The Freakonomics of Chemotherapy

In Super Freakonomics, Levitt and Dubner paint a bleak view of the value of chemotherapy. Is their view cynical and fatalistic? Or is it clear and realistic?

The authors acknowledge the effectiveness of chemotherapy in treating leukemia, lymphoma, Hodgkin's disease and testicular cancers, but they label it "remarkably ineffective" overall, citing the following statistics:
- Although the 5-year survival rate for all cancer patients has been shown to be 63 percent, barely 2 percent of survival is attributable to chemotherapy. For multiple myeloma, soft-tissue sarcoma, melanoma of the skin and cancers of the pancreas, uterus, prostate, bladder and kidney, chemotherapy had zero discernible effect.

- A typical chemotherapy regime for non-small-cell lung cancer, which kills more than 150,000 Americans each year, costs $40,000, but only extends life by an average of 2 months.


- Cancer patients make up 20 percent of Medicare patients, but consume 40 percent of the Medicare drug budget.

- More than $40 billion is spent each year worldwide on cancer drugs.

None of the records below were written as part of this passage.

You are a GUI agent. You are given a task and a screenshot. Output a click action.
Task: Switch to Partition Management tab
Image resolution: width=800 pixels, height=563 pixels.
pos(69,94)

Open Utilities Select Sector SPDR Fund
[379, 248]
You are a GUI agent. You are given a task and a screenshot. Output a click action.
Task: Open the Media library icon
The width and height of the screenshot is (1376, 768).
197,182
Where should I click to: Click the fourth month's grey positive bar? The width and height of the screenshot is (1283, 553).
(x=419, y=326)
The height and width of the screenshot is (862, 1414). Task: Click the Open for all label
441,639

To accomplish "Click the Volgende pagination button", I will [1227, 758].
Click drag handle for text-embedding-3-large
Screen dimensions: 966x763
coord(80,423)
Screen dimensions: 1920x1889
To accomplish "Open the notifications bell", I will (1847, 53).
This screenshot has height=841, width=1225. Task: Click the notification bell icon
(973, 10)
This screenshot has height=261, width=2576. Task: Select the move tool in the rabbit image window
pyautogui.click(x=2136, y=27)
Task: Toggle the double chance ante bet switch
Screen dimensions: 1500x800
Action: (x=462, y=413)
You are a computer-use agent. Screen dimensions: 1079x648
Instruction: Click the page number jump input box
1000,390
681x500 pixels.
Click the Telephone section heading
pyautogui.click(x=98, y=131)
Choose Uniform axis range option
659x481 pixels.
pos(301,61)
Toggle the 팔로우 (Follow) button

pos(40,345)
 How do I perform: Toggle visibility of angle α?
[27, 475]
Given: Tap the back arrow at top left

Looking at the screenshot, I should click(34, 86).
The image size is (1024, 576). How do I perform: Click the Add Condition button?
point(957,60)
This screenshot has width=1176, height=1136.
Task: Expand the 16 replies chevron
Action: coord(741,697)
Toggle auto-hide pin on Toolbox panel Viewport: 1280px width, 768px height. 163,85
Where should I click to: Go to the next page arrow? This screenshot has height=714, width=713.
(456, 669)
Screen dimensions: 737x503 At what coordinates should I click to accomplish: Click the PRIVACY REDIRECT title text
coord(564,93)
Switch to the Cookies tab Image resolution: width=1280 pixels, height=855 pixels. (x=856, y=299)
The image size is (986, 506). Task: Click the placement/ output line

If chemotherapy is so ineffective, why is it so widely prescribed? According to the authors, major reasons include:

- a natural response to financial incentives (Oncologists typically derive more than half their income from selling and administering chemotherapy drugs.)

- an attempt to inflate survival rates (A few extra months of life, expressed as a percentage, can look quite impressive.)

- an over-belief in the efficacy of chemotherapy

- a promise of hope for recovery or extending life

The observations made in Super Freakonomics cast light on some of the struggles inherent in reforming America's health system. Even if chemotherapy can be proven to be ineffective, its use is unlikely to be curtailed greatly.
The government will find it difficult to impose limits on constituents that put a "death squad" label on panels that evaluate efficacy and allocate resources.

Manufacturers of chemotherapeutic agents will not simply abandon incentives that promote chemotherapy. Their lobbyists will lean hard on legislators.


Oncologists want to save lives. Patients are willing to endure chemotherapy's toxic rage to overcome cancer. Families cling to it in desperation. And we all know cancer survivors who attribute their priceless second lease on life to their treatment regimen. Chemotherapy is hope.

With the advent of companion diagnostics, chemotherapy may one day be as effective as we hope and believe it should be. Oncologists would be able to match individual patients with the chemotherapy drug(s), dose and timing that works best for their specific biological makeup. They would also avoid chemotherapy when it would have little or no effect.

In the meantime, as I look at chemotherapy—and healthcare in general—in economic terms, it reminds me of a saying that is attributed to John Wanamaker. (Revisions are mine.)

"Half the money I spend on [healthcare] is wasted; the trouble is I don't know which half."